What to do -
Every picture is to be removed, and all the data is to be copied exactly.

________________

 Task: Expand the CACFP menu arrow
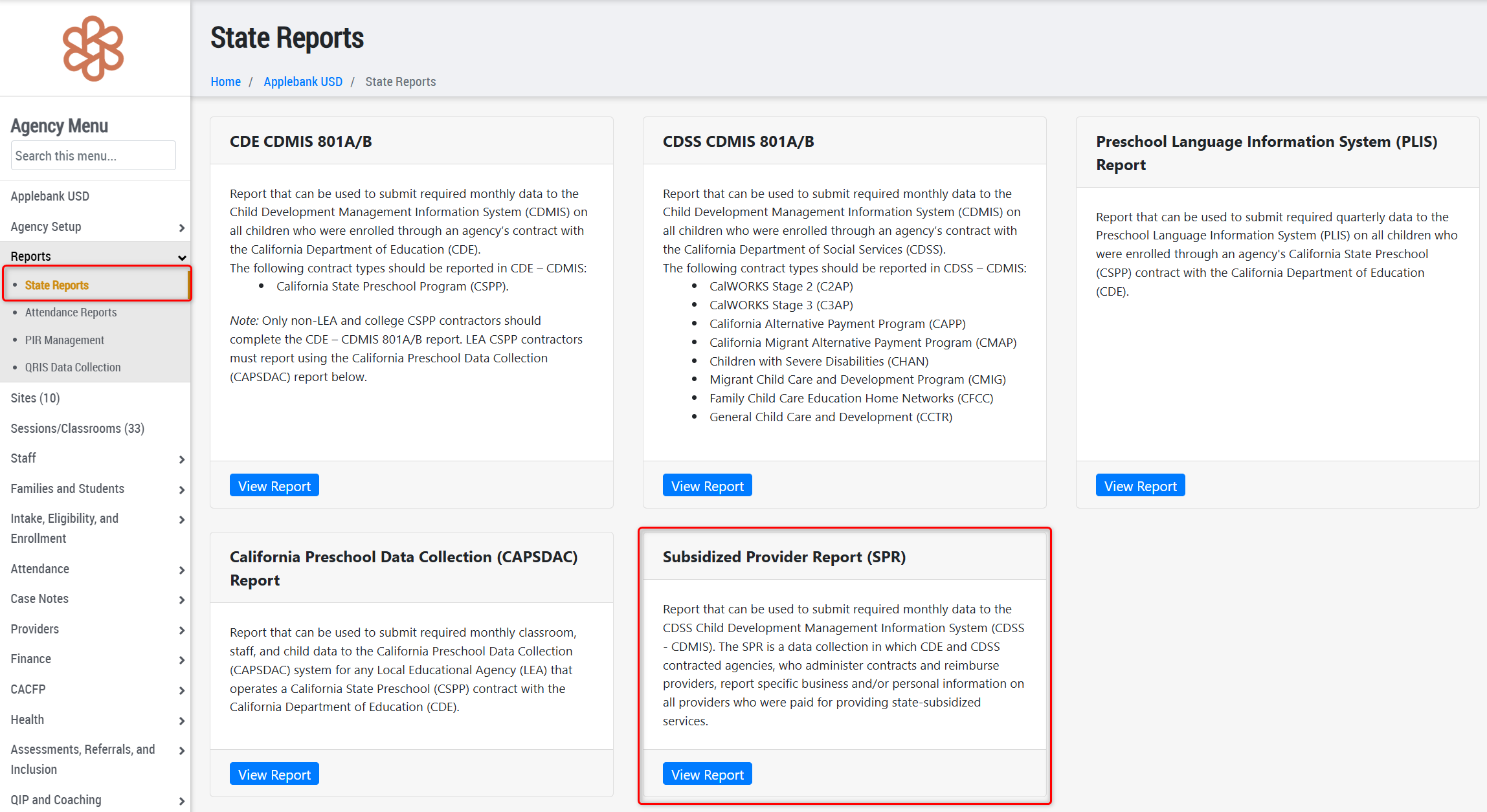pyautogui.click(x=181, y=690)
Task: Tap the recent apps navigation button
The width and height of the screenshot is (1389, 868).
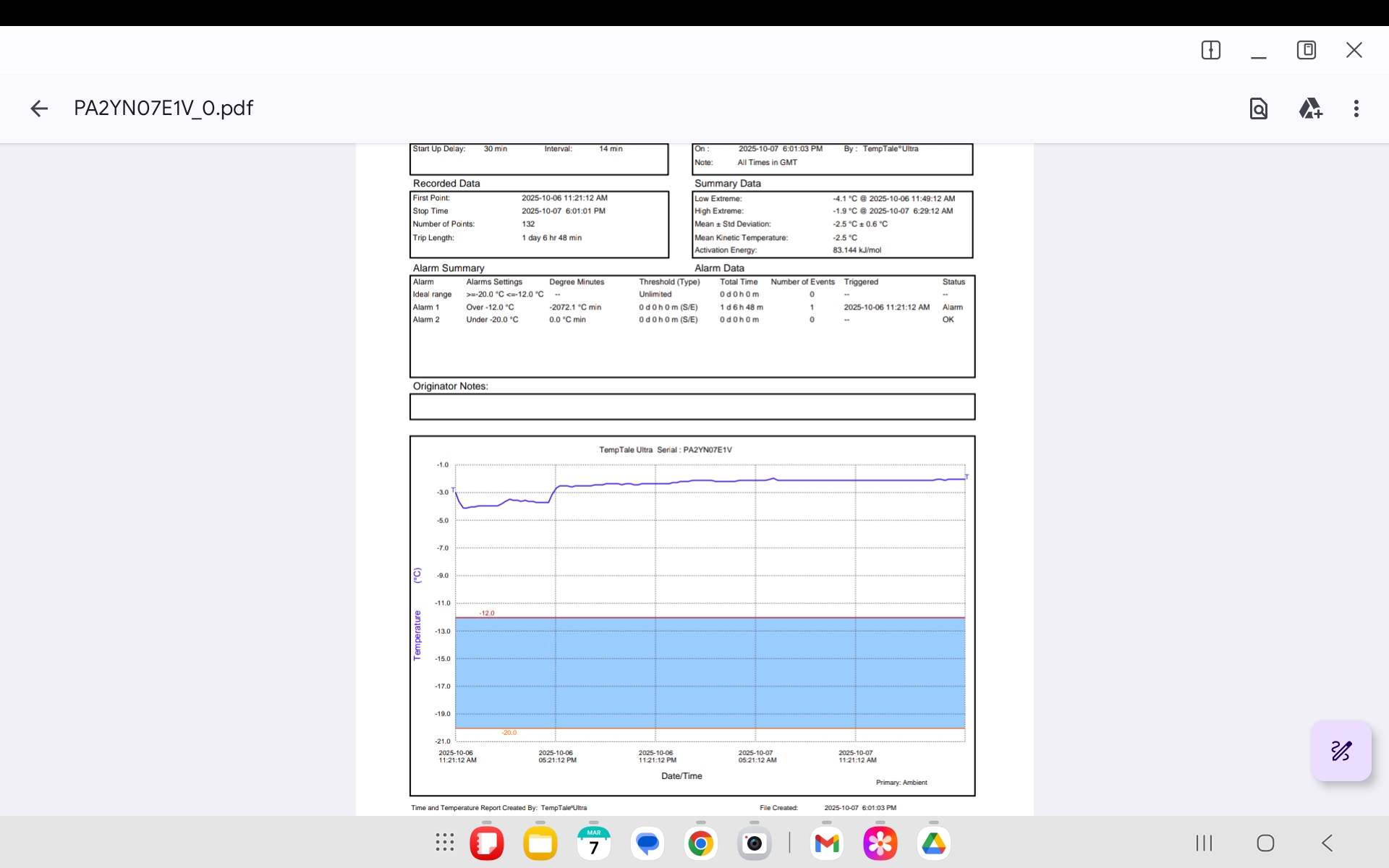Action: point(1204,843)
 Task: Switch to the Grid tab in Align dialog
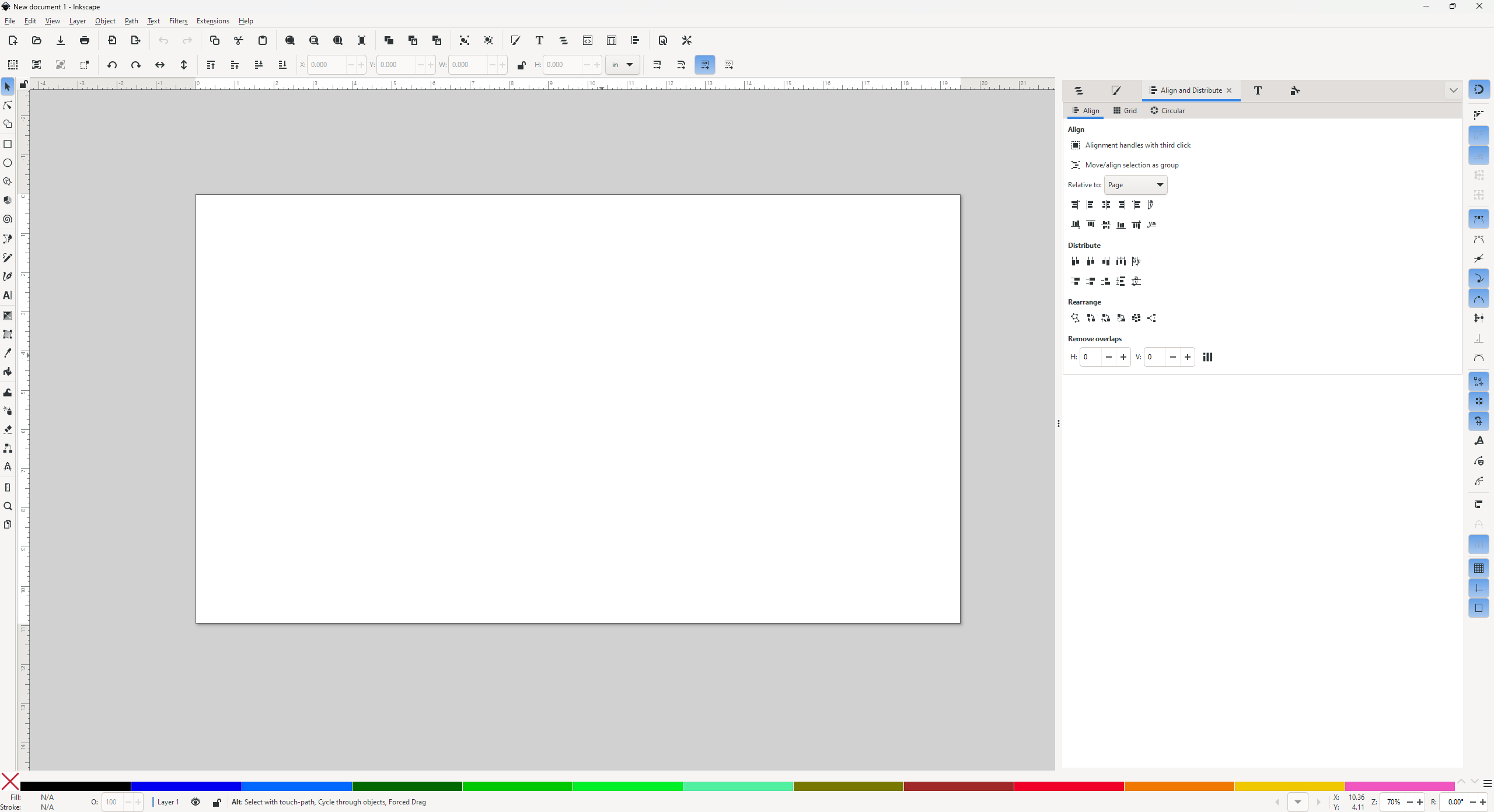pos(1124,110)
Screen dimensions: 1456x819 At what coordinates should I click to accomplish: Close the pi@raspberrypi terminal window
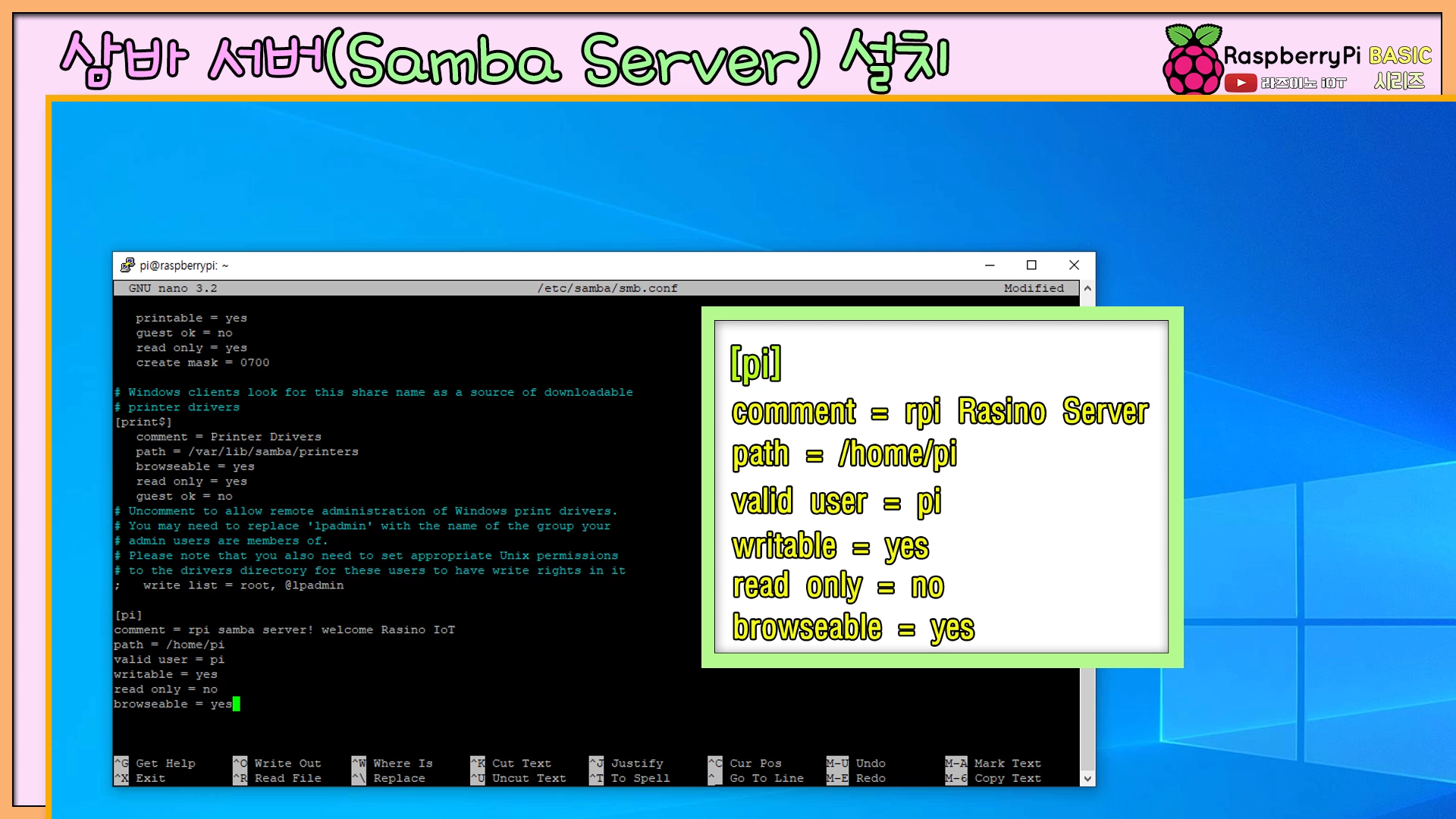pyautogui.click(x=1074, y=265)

________________

Written response -
 Task: Expand the CACFP menu arrow
pyautogui.click(x=181, y=690)
Task: Tap the recent apps navigation button
The width and height of the screenshot is (1389, 868).
Action: point(1204,843)
 Task: Switch to the Grid tab in Align dialog
pos(1124,110)
Screen dimensions: 1456x819 At what coordinates should I click to accomplish: Close the pi@raspberrypi terminal window
pyautogui.click(x=1074, y=265)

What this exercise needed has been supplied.